Vous travaillez souvent en collaboration avec votre épouse, Sophie Michaud, pour la colorisation. Est-ce le cas sur cet album ? Comment se déroule la phase de colorisation ?
Mon épouse a une formation de graphiste publicitaire. Elle a eu la bonne idée, contrairement à moi :’( , de se former en PAO (Photoshop, InDesign et Illustrator). Elle est actuellement coloriste pour plusieurs autres dessinateurs. Avec moi, lorsque je travaille en couleurs directes, comme c’est le cas pour Saba, son rôle n’est pas que platement « technique » (placement des bulles, scans, maquette globale, etc.). Il s’agit aussi d’intervenir sur les contrastes, l’étalonnage chromatique, phases très délicates, notamment du fait que je ne travaille pas sur papier blanc. C’est finalement presque aussi complexe que de coloriser des planches au trait noir et banc qui lui arrivent sur son écran. C’est un travail indispensable et le confier à mon épouse est pour moi l’assurance d’un travail réalisé avec le plus grand soin et professionnalisme.
Combien de temps vous a demandé, au total, l'album ?
Longtemps. À cause de la pagination importante (260 pages). Parce que j’aime prendre mon temps.

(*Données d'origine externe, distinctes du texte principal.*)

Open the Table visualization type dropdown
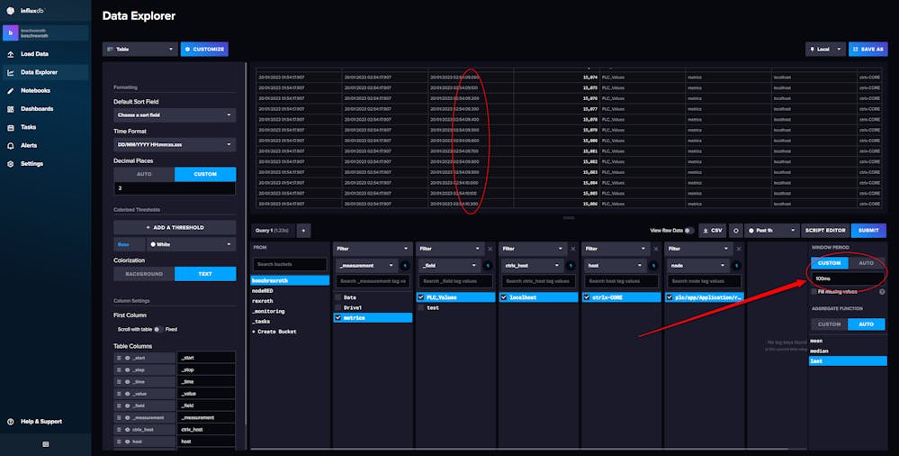Image resolution: width=899 pixels, height=456 pixels. pos(139,50)
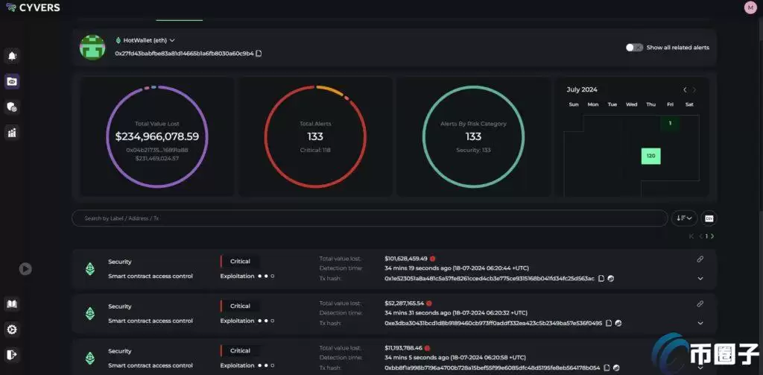Click the search by label/address field
This screenshot has height=375, width=763.
(x=369, y=218)
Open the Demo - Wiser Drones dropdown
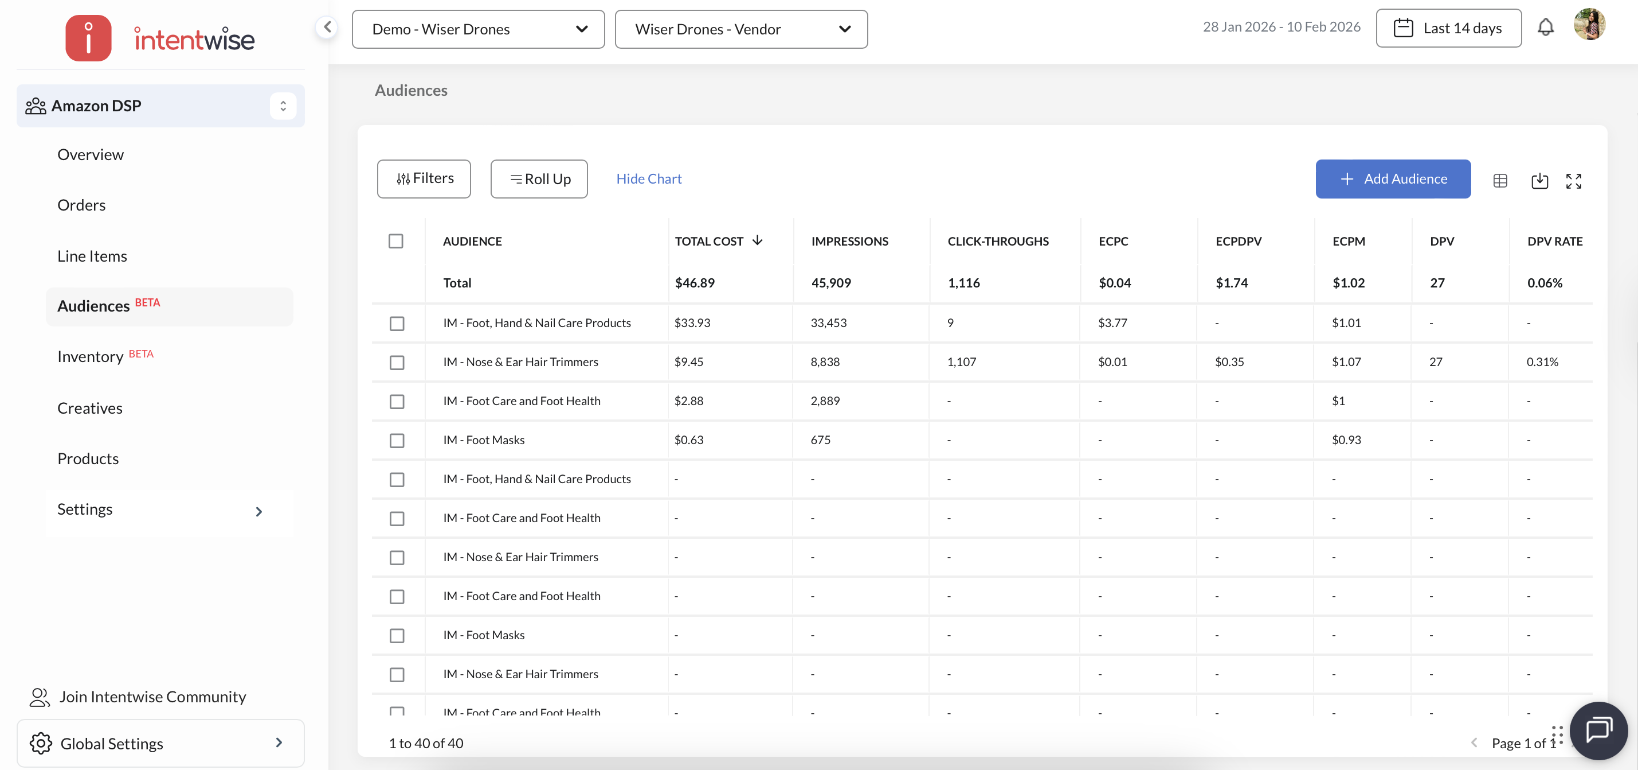 pyautogui.click(x=478, y=29)
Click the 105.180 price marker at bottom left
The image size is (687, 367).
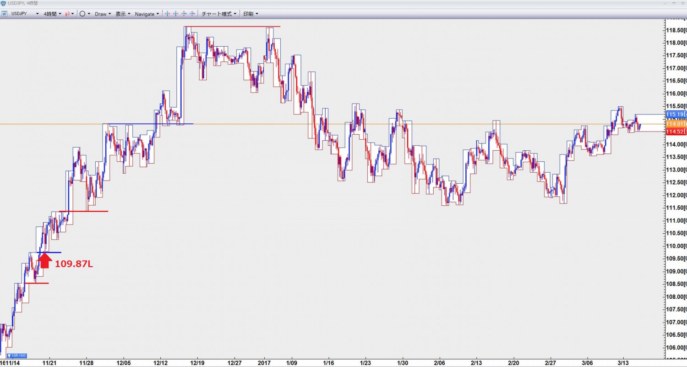click(x=17, y=356)
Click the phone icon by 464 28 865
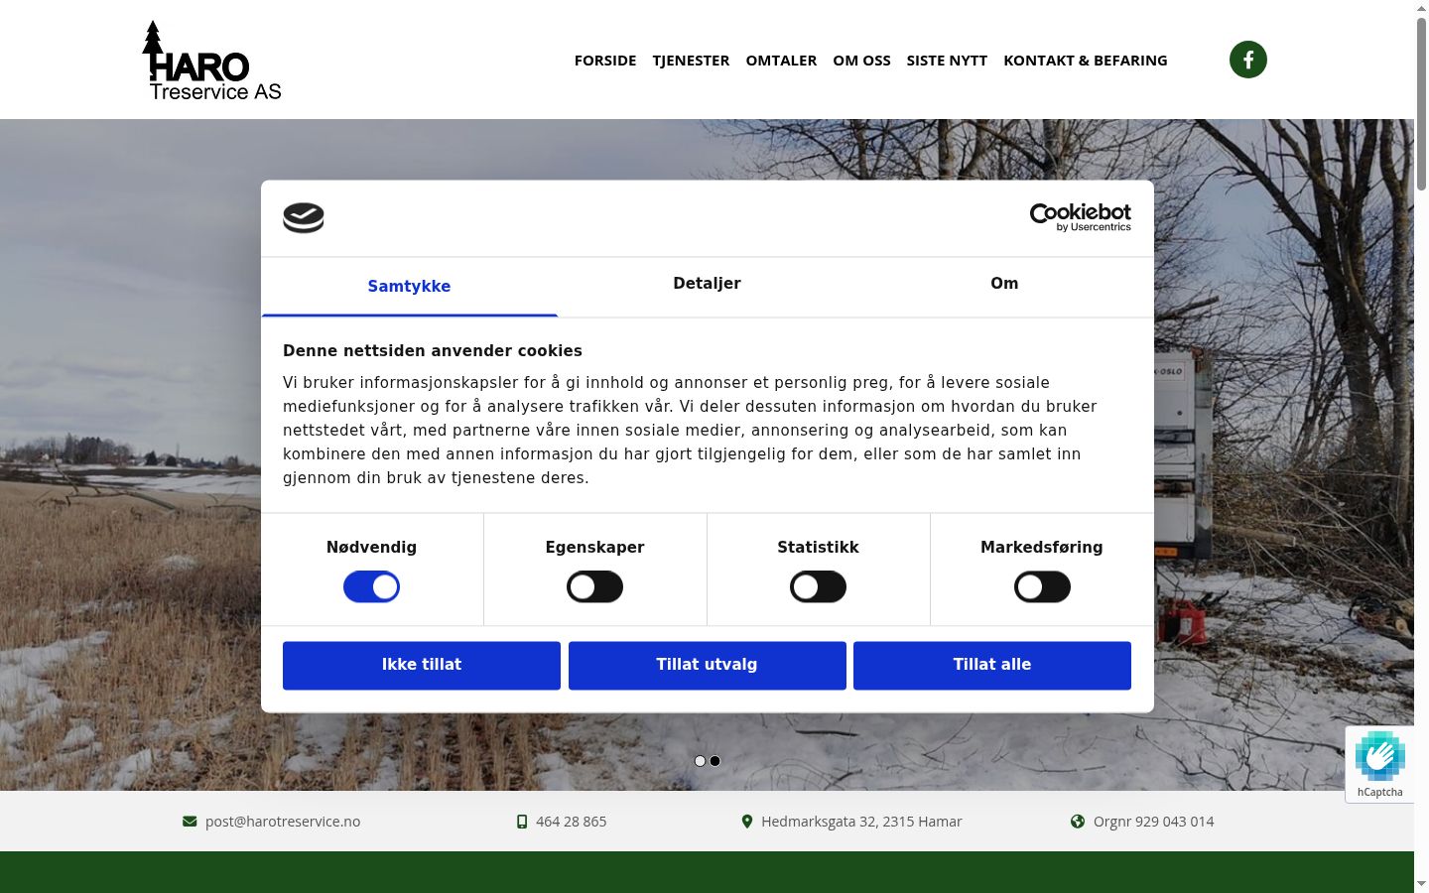Screen dimensions: 1429x893 pos(522,822)
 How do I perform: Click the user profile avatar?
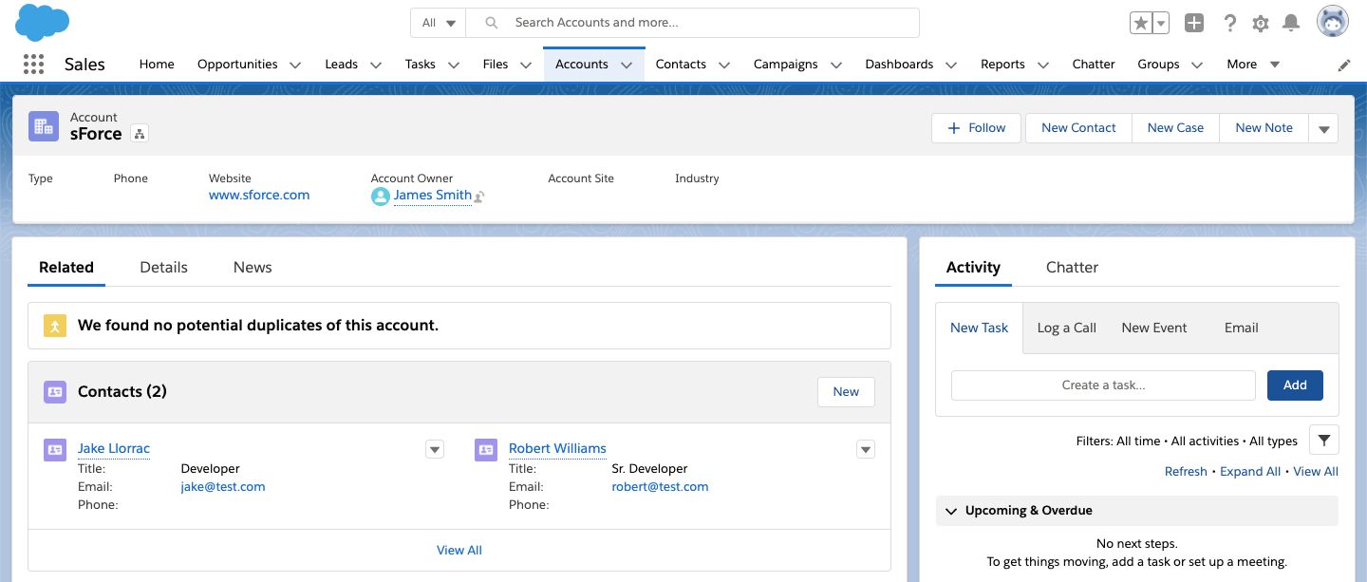[1333, 22]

Parce que Hozhoni est une petite structure qui ne peut offrir à ces auteurs des avances sur droits très importantes, ce qui me contraint à accepter des petits boulots entre temps (les droits d’auteurs sont, par contre, eux, tout à fait corrects…). Il y a aussi le temps de l’adaptation du roman, de la recherche de personnages et de décors, etc. J’ai commencé en automne 2020, je crois. J’ai rendu la fin au printemps 2024.
Avez-vous une anecdote relative à cet album ?
J’ai très peu voyagé dans ma vie. Mais à vingt ans en 1986, je suis allé rejoindre mon frère au Yémen du Nord. Il était coopérant à Ryad. On s’est retrouvé à Sanaa. C’était un dépaysement total ; un choc esthétique. Un voyage dans le temps dans les Mille et une nuits. Dans un Far East totalement exotique, tous les hommes yéménites portent la Djambia (poignard) à la ceinture, comme les cow-boys leurs revolvers. La Kalachnikov n’est jamais loin, comme la Winchester de Blueberry. Trente-cinq ans après, je suis content d’en avoir fait quelque chose.
Nous avons trois chats. Ma préférée, la plus douce, s’appelle Balkis, l’autre nom de la Reine de Saba.